Note: When assessing file changes, the comparison is consistently made against the original content. In instances where a file was initially altered and subsequently reverted to its original version, it is categorized as unchanged in the evaluation process.

Copy altered files

The sample project introduces two additional scenarios: Prepare changed files for export via webhooks and Send changed files to your server. While the latter showcases the webhooks mechanism, which we can bypass for now, the former highlights the final unexplored functionality of the changes tracker utility - facilitating the management of altered files.

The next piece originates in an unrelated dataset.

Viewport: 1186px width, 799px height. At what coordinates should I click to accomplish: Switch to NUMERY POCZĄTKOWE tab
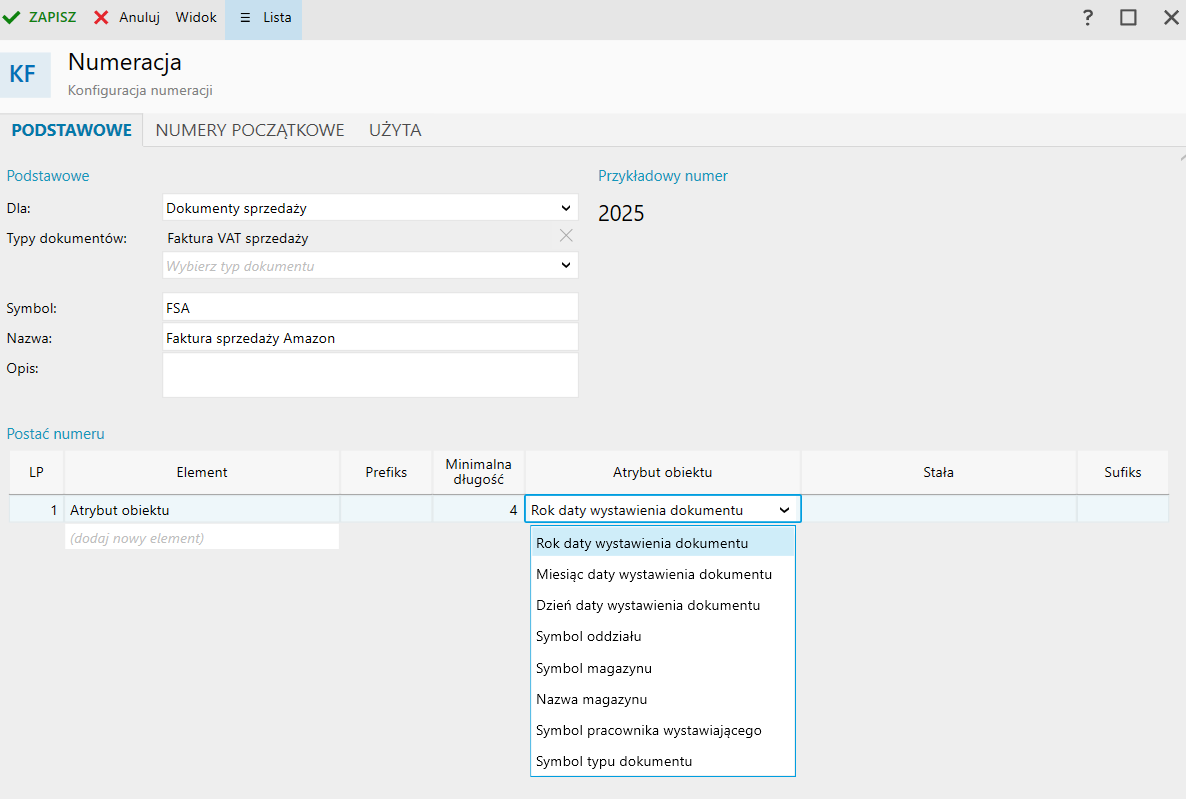coord(250,130)
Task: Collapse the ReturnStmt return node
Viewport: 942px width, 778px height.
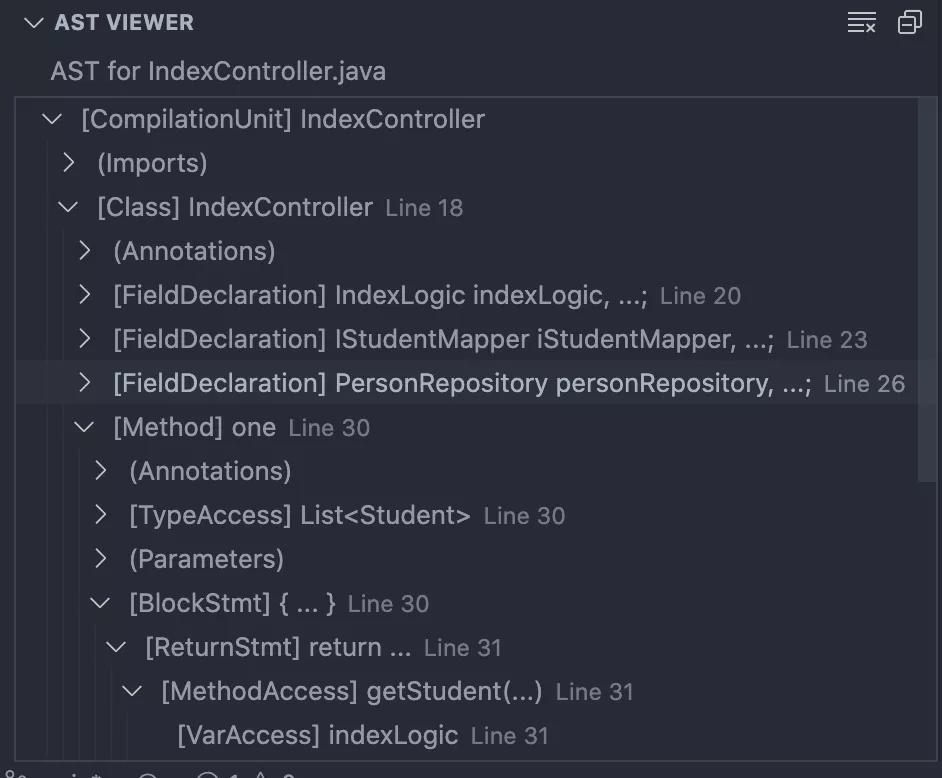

First let's look at the content of the scenario script .sphere-engine/export_via_webhooks.sh. Here is the substantial part of it:

#!/bin/bash
(...)
changes_tracker copy --state-file $SE_PATH_RUNTIME_DATA/state.json --to ./changed_files

The copy command of the changes_tracker tool evaluates the list of changed files (once again by using the state file /sphere-engine/runtime_data/state.json as a reference). All altered files are copied to indicated directory, which in this case is ./changed_files.

Make sure that any monitored file in the ./project directory was actually modified (e.g., ./project/app.js) and launch the scenario by pressing the Prepare changed files for export via webhooks. After that, refresh the project's directory tree on the left-hand side and validate the content of the ./changed_files directory. It contains all the altered monitored files. You can expect the following:

.
└── changed_files
    └── app.js

Ultimately, let's explore the outcome of modifying one of the files listed in ./sphere-engine/.trackignore, such as ./project/ignored.js. After making and saving changes to this file, attempt to run both List changed files and Prepare changed files for export via webhooks scenarios to observe that this specific file is neither included in the list of changed files nor in the ./changed_files directory.